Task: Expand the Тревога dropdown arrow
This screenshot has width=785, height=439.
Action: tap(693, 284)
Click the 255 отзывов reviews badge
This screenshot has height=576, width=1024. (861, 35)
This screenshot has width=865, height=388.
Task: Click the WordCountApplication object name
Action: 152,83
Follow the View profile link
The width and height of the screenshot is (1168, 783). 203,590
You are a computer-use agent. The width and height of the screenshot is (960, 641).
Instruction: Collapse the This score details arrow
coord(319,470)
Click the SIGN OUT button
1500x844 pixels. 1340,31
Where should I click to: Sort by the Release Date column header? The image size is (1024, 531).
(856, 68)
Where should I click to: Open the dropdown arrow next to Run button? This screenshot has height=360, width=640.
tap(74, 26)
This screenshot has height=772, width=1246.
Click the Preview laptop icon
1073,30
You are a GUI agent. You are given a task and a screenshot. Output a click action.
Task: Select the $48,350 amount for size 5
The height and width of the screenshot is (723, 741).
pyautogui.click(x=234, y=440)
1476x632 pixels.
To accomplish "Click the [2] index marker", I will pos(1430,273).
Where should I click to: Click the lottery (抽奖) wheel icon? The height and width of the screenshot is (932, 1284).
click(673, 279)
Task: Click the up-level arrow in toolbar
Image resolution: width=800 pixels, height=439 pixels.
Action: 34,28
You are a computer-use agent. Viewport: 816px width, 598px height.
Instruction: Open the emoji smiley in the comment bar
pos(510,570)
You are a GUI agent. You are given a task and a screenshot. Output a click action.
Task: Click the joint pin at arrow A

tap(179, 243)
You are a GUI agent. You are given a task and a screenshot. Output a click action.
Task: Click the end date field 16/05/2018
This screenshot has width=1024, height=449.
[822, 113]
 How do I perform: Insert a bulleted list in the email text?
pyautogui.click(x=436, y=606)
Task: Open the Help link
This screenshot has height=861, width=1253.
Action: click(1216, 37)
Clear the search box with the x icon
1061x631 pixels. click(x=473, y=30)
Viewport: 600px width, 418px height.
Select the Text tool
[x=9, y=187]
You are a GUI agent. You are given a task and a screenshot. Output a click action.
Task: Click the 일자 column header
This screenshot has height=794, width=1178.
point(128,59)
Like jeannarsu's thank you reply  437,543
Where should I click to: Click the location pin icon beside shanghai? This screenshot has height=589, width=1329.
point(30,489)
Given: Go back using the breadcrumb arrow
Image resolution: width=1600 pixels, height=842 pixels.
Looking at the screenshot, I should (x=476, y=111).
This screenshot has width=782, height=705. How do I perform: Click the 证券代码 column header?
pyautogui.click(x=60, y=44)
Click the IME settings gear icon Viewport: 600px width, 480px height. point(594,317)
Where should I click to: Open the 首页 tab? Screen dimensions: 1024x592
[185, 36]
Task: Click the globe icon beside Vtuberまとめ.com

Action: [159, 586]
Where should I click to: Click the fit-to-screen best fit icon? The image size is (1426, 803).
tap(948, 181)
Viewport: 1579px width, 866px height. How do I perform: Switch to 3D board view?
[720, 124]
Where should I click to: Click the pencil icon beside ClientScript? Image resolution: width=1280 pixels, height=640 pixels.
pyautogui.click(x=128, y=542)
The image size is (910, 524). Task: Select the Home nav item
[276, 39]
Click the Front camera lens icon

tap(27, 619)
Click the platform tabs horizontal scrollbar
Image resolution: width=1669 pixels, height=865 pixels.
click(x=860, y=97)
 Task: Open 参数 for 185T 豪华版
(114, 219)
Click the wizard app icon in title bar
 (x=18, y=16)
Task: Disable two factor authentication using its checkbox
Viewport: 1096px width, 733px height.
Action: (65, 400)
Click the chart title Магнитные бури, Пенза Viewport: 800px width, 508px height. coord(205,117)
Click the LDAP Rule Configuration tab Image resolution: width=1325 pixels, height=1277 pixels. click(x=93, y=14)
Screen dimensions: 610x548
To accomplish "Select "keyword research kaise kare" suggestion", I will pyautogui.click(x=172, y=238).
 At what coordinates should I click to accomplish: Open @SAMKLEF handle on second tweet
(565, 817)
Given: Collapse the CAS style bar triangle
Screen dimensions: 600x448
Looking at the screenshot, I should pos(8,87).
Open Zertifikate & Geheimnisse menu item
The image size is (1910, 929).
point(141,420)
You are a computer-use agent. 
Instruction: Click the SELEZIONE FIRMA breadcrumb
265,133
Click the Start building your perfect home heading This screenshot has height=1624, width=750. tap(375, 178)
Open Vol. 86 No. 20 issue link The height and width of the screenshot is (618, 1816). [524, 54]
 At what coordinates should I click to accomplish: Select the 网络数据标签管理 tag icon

__Problem__.
Retype the records above exactly, so that no line differs from its source.

__Finished exercise__.
Task: Expand the Тревога dropdown arrow
This screenshot has width=785, height=439.
Action: tap(693, 284)
Click the 255 отзывов reviews badge
This screenshot has height=576, width=1024. (861, 35)
This screenshot has width=865, height=388.
Task: Click the WordCountApplication object name
Action: 152,83
Follow the View profile link
The width and height of the screenshot is (1168, 783). 203,590
You are a computer-use agent. The width and height of the screenshot is (960, 641).
Instruction: Collapse the This score details arrow
coord(319,470)
Click the SIGN OUT button
1500x844 pixels. 1340,31
Where should I click to: Sort by the Release Date column header? The image size is (1024, 531).
(856, 68)
Where should I click to: Open the dropdown arrow next to Run button? This screenshot has height=360, width=640.
tap(74, 26)
This screenshot has height=772, width=1246.
Click the Preview laptop icon
1073,30
You are a GUI agent. You are given a task and a screenshot. Output a click action.
Task: Select the $48,350 amount for size 5
The height and width of the screenshot is (723, 741).
pyautogui.click(x=234, y=440)
1476x632 pixels.
To accomplish "Click the [2] index marker", I will pos(1430,273).
Where should I click to: Click the lottery (抽奖) wheel icon? The height and width of the screenshot is (932, 1284).
click(673, 279)
Task: Click the up-level arrow in toolbar
Image resolution: width=800 pixels, height=439 pixels.
Action: 34,28
You are a computer-use agent. Viewport: 816px width, 598px height.
Instruction: Open the emoji smiley in the comment bar
pos(510,570)
You are a GUI agent. You are given a task and a screenshot. Output a click action.
Task: Click the joint pin at arrow A

tap(179, 243)
You are a GUI agent. You are given a task and a screenshot. Output a click action.
Task: Click the end date field 16/05/2018
This screenshot has width=1024, height=449.
[822, 113]
 How do I perform: Insert a bulleted list in the email text?
pyautogui.click(x=436, y=606)
Task: Open the Help link
This screenshot has height=861, width=1253.
Action: click(1216, 37)
Clear the search box with the x icon
1061x631 pixels. click(x=473, y=30)
Viewport: 600px width, 418px height.
Select the Text tool
[x=9, y=187]
You are a GUI agent. You are given a task and a screenshot. Output a click action.
Task: Click the 일자 column header
This screenshot has height=794, width=1178.
point(128,59)
Like jeannarsu's thank you reply  437,543
Where should I click to: Click the location pin icon beside shanghai? This screenshot has height=589, width=1329.
point(30,489)
Given: Go back using the breadcrumb arrow
Image resolution: width=1600 pixels, height=842 pixels.
Looking at the screenshot, I should (x=476, y=111).
This screenshot has width=782, height=705. How do I perform: Click the 证券代码 column header?
pyautogui.click(x=60, y=44)
Click the IME settings gear icon Viewport: 600px width, 480px height. point(594,317)
Where should I click to: Open the 首页 tab? Screen dimensions: 1024x592
[185, 36]
Task: Click the globe icon beside Vtuberまとめ.com

Action: [159, 586]
Where should I click to: Click the fit-to-screen best fit icon? The image size is (1426, 803).
tap(948, 181)
Viewport: 1579px width, 866px height. How do I perform: Switch to 3D board view?
[720, 124]
Where should I click to: Click the pencil icon beside ClientScript? Image resolution: width=1280 pixels, height=640 pixels.
pyautogui.click(x=128, y=542)
The image size is (910, 524). Task: Select the Home nav item
[276, 39]
Click the Front camera lens icon

tap(27, 619)
Click the platform tabs horizontal scrollbar
Image resolution: width=1669 pixels, height=865 pixels.
click(x=860, y=97)
 Task: Open 参数 for 185T 豪华版
(114, 219)
Click the wizard app icon in title bar
 (x=18, y=16)
Task: Disable two factor authentication using its checkbox
Viewport: 1096px width, 733px height.
Action: (65, 400)
Click the chart title Магнитные бури, Пенза Viewport: 800px width, 508px height. coord(205,117)
Click the LDAP Rule Configuration tab Image resolution: width=1325 pixels, height=1277 pixels. click(x=93, y=14)
Screen dimensions: 610x548
To accomplish "Select "keyword research kaise kare" suggestion", I will pyautogui.click(x=172, y=238).
 At what coordinates should I click to accomplish: Open @SAMKLEF handle on second tweet
(565, 817)
Given: Collapse the CAS style bar triangle
Screen dimensions: 600x448
Looking at the screenshot, I should pos(8,87).
Open Zertifikate & Geheimnisse menu item
The image size is (1910, 929).
point(141,420)
You are a computer-use agent. 
Instruction: Click the SELEZIONE FIRMA breadcrumb
265,133
Click the Start building your perfect home heading This screenshot has height=1624, width=750. tap(375, 178)
Open Vol. 86 No. 20 issue link The height and width of the screenshot is (618, 1816). [524, 54]
 At what coordinates should I click to accomplish: Select the 网络数据标签管理 tag icon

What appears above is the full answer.